フンク『ヴィタミン』



Funk, Casimir, The Vitamines, authorized translation from Second German Edition by Harry E. Dubin (Baltimore: Williams &Wilkins Company, 1922).
現代では「ビタミン欠乏症」として理解されている脚気や壊血病は、ながいこと独立した病気としてその存在を認識されていた。それぞれについて、麦や小豆、あるいは新鮮な野菜や果物やレモン果汁などの治療法も知られており、18世紀から19世紀の末にかけて、リンド、高木兼寛、アイクマンなど、洗練された方法で研究されていた。しかし、ごく微量の物質の欠乏により欠乏症になるという病気の概念は、他の病気の概念とあまりに異なっているし、19世紀の末の細菌学の考えでは、ごく少量の「生きた」病原体が体内で増殖するという、むしろ逆の疾病モデルで疾病を理解していた。脚気について細菌説を唱えた東大や陸軍の医師たちが愚弄されることがあり、この愚弄の一部は当たっているが、欠乏症概念が確立するには、科学的な説得力がある説明が必要であった。

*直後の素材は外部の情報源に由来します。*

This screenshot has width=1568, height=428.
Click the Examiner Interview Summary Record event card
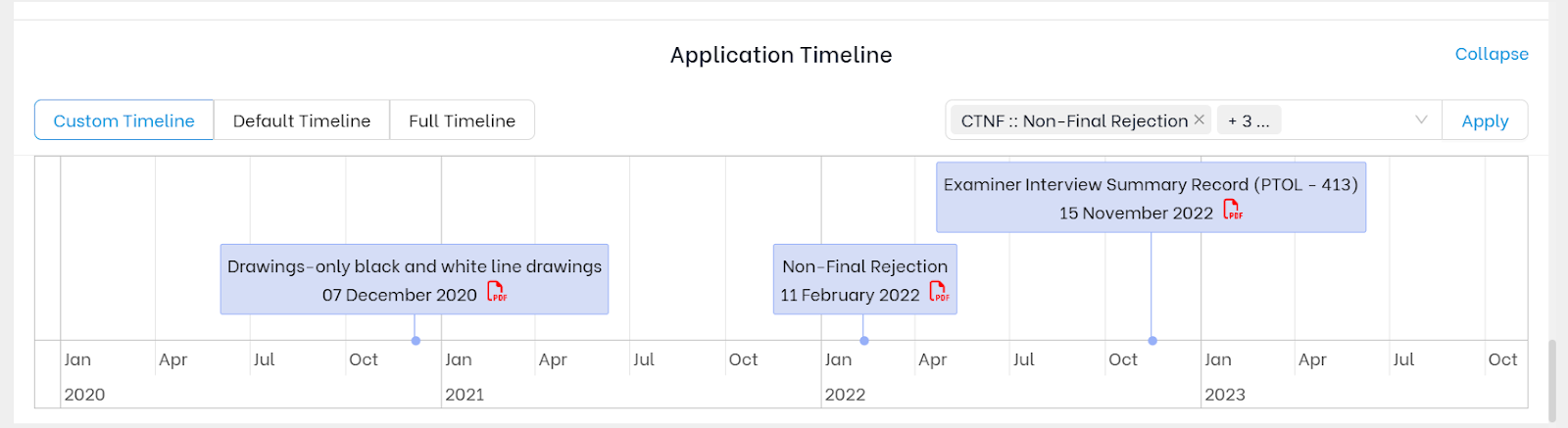point(1151,197)
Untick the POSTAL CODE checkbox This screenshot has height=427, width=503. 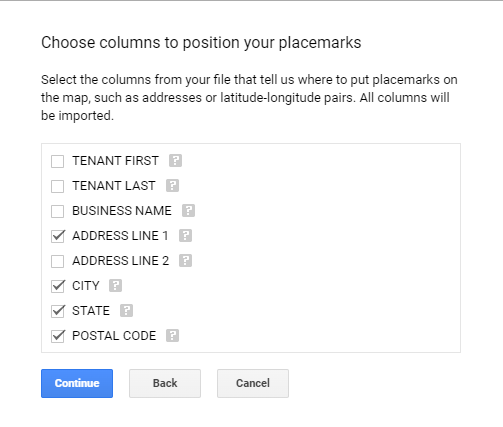(57, 336)
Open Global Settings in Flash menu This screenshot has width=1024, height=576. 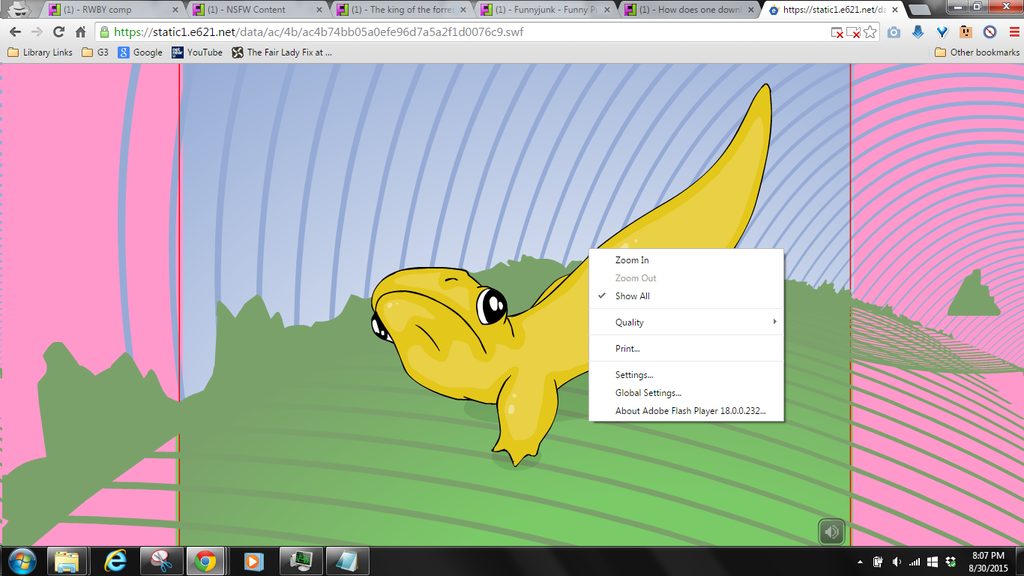coord(648,393)
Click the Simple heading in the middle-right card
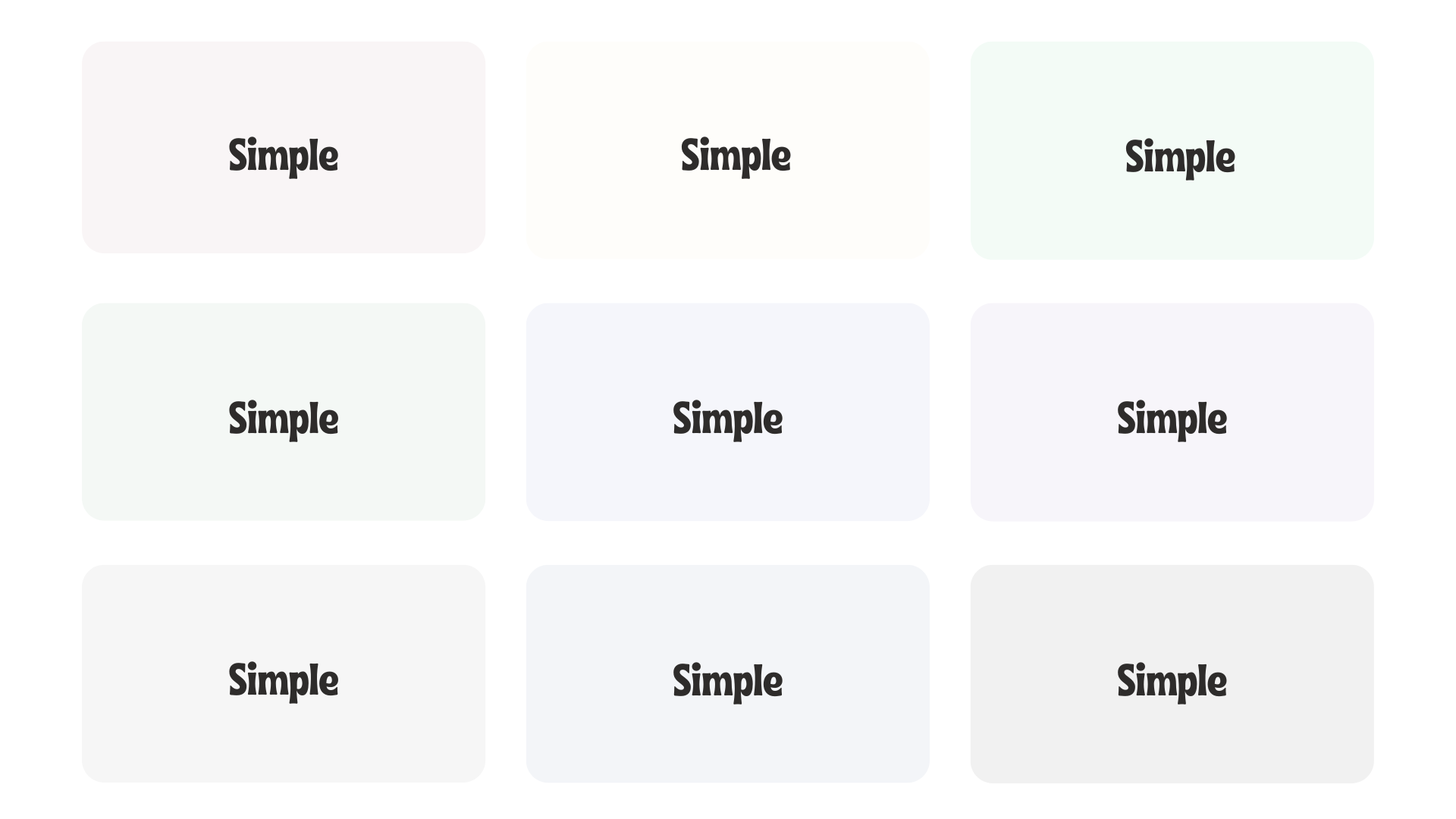 click(1172, 419)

その説明をもたらしたのが、20世紀の初頭から脚気などに適用された、動物実験と化学的な分析による実験であった。ノルウェイの細菌学者、アクセル・ホルスト(1860-1931)が1907年に動物実験の方法を適用し、1912年にはケンブリッジの生理学者のF.D. ホプキンズ(1861-1947)が、ネズミに当時理解されていた必要栄養素だけを与えても順調に成長しないが、ごく微量のミルクを加えると成長することを示した。この、コントロールされた動物実験によって、「付属的食餌要因」の考え方が確立した。同年に、ポーランド系のカシミール・フンク(1884-1967)が、「ヴィタ・アミン」という言葉を作り、それらの欠乏こそが一群の病気の原因であるという説を提出した。

このフンクの書物は、動物におけるビタミン欠乏症を、厳密な動物実験によって証明し、それを人間の病気に適用した書物である。脚気については、ベルツが取った日本人の患者も使われていた。